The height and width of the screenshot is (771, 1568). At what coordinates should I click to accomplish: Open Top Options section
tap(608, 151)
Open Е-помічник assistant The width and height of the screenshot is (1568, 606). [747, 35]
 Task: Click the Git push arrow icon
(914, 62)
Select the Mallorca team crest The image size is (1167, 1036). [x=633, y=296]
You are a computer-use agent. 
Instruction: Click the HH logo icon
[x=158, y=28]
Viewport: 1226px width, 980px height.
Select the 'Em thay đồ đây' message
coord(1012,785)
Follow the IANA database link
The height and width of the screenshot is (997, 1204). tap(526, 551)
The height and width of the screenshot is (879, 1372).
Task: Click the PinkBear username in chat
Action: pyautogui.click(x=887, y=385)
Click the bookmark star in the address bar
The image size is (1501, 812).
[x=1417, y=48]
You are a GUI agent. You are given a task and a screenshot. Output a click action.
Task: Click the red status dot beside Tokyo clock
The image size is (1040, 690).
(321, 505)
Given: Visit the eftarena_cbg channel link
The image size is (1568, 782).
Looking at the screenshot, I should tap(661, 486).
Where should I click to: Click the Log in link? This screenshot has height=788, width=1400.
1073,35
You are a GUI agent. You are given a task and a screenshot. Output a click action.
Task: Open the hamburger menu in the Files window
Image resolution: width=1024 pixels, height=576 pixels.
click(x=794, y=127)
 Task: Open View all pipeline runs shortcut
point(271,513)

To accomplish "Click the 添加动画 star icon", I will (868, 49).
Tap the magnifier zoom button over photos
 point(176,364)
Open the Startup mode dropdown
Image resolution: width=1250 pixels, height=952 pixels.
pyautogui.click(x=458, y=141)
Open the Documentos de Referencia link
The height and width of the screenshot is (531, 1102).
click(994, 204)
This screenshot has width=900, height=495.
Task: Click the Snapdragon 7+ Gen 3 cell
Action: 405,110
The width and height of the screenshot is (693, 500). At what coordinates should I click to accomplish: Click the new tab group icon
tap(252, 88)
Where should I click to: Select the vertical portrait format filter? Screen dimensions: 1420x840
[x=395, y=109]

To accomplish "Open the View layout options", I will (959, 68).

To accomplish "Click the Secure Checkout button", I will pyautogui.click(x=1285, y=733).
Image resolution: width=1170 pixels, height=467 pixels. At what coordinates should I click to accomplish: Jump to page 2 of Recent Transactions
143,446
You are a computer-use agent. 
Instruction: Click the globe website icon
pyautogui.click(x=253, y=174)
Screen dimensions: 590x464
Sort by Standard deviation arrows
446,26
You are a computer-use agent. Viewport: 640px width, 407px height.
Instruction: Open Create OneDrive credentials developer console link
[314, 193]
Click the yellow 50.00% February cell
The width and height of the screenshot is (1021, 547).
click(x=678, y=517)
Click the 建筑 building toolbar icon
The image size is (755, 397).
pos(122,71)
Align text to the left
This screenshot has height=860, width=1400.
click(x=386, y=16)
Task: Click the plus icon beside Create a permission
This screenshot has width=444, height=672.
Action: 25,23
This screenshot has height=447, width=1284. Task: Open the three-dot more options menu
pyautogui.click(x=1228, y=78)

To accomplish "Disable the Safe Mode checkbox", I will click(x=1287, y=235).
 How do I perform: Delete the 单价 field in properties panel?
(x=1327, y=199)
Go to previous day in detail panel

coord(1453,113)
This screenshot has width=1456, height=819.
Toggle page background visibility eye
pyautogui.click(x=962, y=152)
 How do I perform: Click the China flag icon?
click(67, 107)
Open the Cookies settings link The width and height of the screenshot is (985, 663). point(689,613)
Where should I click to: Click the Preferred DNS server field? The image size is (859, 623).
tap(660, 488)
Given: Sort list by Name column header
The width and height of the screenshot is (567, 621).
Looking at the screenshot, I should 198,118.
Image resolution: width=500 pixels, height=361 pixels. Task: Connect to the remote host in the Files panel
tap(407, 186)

- **Given problem**: Can you reproduce the items verbatim, beginning at the line that has "This screenshot has height=447, width=1284." and stopping after the line that has "Looking at the screenshot, I should 198,118."?

- **Written response**:
This screenshot has height=447, width=1284. Task: Open the three-dot more options menu
pyautogui.click(x=1228, y=78)

To accomplish "Disable the Safe Mode checkbox", I will click(x=1287, y=235).
 How do I perform: Delete the 单价 field in properties panel?
(x=1327, y=199)
Go to previous day in detail panel

coord(1453,113)
This screenshot has width=1456, height=819.
Toggle page background visibility eye
pyautogui.click(x=962, y=152)
 How do I perform: Click the China flag icon?
click(67, 107)
Open the Cookies settings link The width and height of the screenshot is (985, 663). point(689,613)
Where should I click to: Click the Preferred DNS server field? The image size is (859, 623).
tap(660, 488)
Given: Sort list by Name column header
The width and height of the screenshot is (567, 621).
Looking at the screenshot, I should 198,118.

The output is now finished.